---------- TESTO DA ANALIZZARE ----------

Quello del libero professionista, fino a poco tempo fa, era il nobile mestiere per definizione: medico, avvocato, giornalista, ingegnere, architetto, commercialista. Il padre ti diceva: studia, così diventerai un libero professionista. Mamma e nonna speravano tanto che le loro figlie e nipoti ne sposassero uno. Era simbolo di benessere, secolare rappresentante di un'Italia che si faceva valere. Era la borghesia mercantile e produttiva declinata in tanti settori, fino ai fotografi, agli informatici, ai programmatori, agli operai specializzati, ai cosiddetti "freelance" della civiltà postmoderna e postfordista. Nell'età dell'oro (si fa per dire) berlusconiana erano diventati quasi un mito, simbolo della libertà e dell'ingegno italico, avanguardia del "corpaccione" del ceto medio, come lo chiama De Rita. E intanto, sotto la crosta del mito, declinavano senza accorgersene, o quantomeno senza che se ne accorgessero gli italiani, come in preda a una malattia silenziosa, asintomatica e micidiale. Dal Centrodestra al Centrosinistra, passando per il governo Monti, non è rimasto che dare il colpo di grazia.

----------

◆ ATTIVITÀ 1 ◆
Riassumi in due frasi il testo sui liberi professionisti.
◆ ATTIVITÀ 2 ◆
Prosegui il testo sui liberi professionisti con il paragrafo successivo.
I record non sono necessari.

---------- RECORD ESTRATTI ----------

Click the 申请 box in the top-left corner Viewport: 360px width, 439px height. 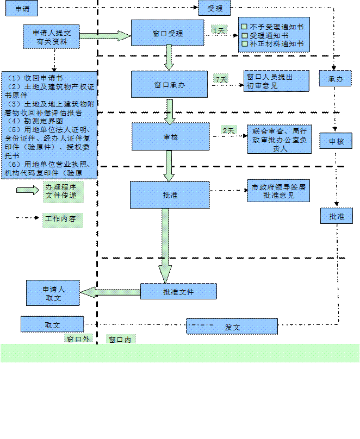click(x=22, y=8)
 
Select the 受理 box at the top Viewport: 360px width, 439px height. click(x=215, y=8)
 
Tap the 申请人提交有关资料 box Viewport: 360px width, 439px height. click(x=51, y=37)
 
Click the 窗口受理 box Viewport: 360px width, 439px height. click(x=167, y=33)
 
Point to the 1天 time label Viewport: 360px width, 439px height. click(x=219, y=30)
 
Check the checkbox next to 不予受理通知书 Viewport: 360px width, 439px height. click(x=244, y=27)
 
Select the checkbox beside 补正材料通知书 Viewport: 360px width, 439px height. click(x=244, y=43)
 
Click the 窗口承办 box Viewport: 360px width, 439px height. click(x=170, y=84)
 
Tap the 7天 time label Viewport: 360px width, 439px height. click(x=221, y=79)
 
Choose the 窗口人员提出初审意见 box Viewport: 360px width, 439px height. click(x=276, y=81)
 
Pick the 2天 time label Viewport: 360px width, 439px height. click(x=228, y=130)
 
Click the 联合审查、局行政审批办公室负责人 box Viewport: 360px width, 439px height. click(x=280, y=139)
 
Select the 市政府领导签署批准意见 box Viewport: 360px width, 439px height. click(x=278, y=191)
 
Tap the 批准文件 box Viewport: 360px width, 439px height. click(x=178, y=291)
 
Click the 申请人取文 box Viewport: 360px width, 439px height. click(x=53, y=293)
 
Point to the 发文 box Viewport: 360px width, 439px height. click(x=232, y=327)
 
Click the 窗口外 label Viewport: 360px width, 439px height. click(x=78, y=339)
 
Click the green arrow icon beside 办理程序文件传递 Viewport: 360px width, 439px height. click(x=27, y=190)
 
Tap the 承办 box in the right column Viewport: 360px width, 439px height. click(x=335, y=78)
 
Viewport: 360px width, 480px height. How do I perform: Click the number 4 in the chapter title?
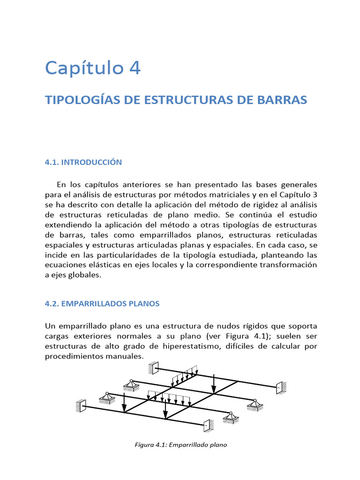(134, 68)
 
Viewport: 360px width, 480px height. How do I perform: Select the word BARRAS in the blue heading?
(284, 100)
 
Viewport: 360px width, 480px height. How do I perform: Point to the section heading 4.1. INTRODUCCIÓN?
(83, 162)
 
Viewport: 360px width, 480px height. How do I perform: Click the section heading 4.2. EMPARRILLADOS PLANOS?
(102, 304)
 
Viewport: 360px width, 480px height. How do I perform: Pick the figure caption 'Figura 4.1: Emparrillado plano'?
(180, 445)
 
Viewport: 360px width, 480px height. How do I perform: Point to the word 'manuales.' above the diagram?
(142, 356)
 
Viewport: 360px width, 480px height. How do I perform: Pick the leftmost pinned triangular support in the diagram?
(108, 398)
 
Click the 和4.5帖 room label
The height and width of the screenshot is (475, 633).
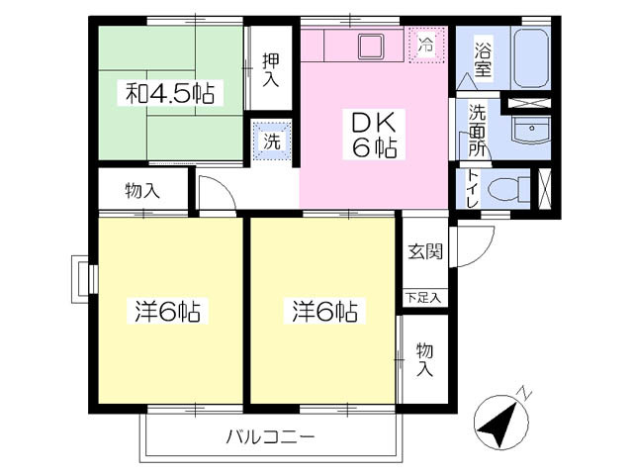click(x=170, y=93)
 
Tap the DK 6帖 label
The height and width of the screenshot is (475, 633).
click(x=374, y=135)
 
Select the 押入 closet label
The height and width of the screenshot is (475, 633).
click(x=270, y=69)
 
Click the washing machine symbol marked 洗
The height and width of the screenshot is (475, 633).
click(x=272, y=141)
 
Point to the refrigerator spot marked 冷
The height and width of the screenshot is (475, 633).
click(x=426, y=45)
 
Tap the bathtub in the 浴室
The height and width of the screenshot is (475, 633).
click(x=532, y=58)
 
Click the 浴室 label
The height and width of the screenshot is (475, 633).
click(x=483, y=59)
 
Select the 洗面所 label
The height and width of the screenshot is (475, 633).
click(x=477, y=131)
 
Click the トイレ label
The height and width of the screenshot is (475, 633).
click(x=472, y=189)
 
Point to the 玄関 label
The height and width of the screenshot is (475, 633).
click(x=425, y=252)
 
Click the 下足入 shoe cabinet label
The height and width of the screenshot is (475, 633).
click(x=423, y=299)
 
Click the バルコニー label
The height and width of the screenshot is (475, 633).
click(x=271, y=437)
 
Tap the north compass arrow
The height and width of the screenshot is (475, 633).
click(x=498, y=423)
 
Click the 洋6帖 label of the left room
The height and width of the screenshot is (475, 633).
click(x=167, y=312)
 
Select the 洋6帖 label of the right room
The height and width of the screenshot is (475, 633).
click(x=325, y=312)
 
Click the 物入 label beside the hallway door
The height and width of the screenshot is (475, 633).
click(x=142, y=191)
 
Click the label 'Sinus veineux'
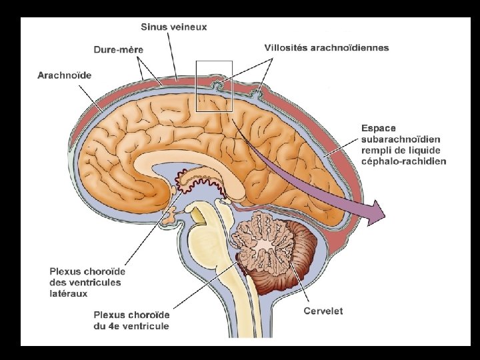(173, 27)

----------

◆ RISPOSTA 1 ◆
Fino a poco tempo fa quello del libero professionista, come medico, avvocato o ingegnere, era il mestiere nobile per definizione, simbolo di benessere e, negli anni berlusconiani, quasi un mito del ceto medio. Sotto quel mito la categoria declinava però in silenzio, e dal Centrodestra al Centrosinistra, passando per il governo Monti, non è rimasto che darle il colpo di grazia.

◆ RISPOSTA 2 ◆
In realtà lo Stato non li ha mai amati, forse perché ha sempre sospettato che evadessero le tasse. Senza peraltro far mai nulla per farle pagare a chi le evadeva davvero. Così i furbi hanno prosperato e gli onesti sono crollati sotto il peso dei primi. Con loro lo Stato si limitava ad affondare il coltello fiscale nel burro, senza proteggerli dalla concorrenza sleale degli evasori che avevano più risorse, più benefici, più opportunità e diventavano più competitivi. Fatto sta che nel 2014, dopo sette anni di cirisi, tasse, adempimenti, finanziarie e contributi vari, la situazione è speculare a quella dei working poor, i lavoratori che lavorano e rimangono indigenti per l'eseguità del salario (meno di 7 euro all'ora). Se sono manager, perdono il posto, se hanno uno studio si vedono calare il fatturato, oppressi dalla crisi e dalla palla al piede fiscale, se hanno investito la liquidazione in un'attività, si vedono costretti a chiuderla.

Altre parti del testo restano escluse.